- _Exercise requirements_: Reproduce word for word every line from the one containing "Where should I" through the end of the listing below; omit the pictures.

- _Data for the task_:
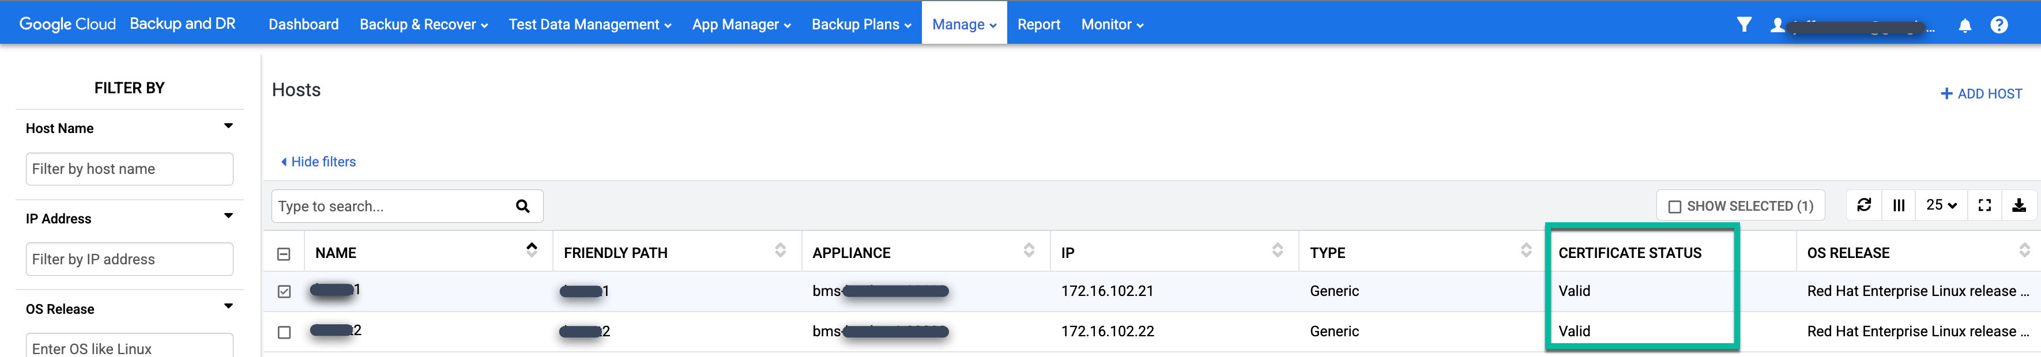Image resolution: width=2041 pixels, height=357 pixels.
Task: Click the Filter by IP address field
Action: click(x=128, y=258)
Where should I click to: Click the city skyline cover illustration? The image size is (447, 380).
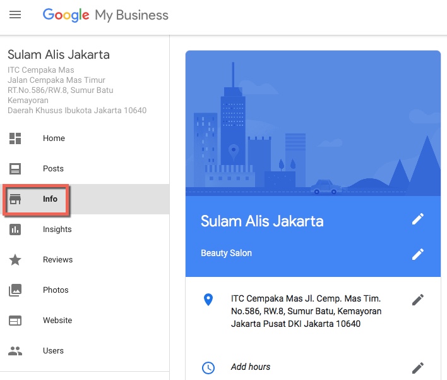pyautogui.click(x=313, y=123)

- _Task answer_:
Where should I click to: Click the city skyline cover illustration? The image size is (447, 380).
pyautogui.click(x=313, y=123)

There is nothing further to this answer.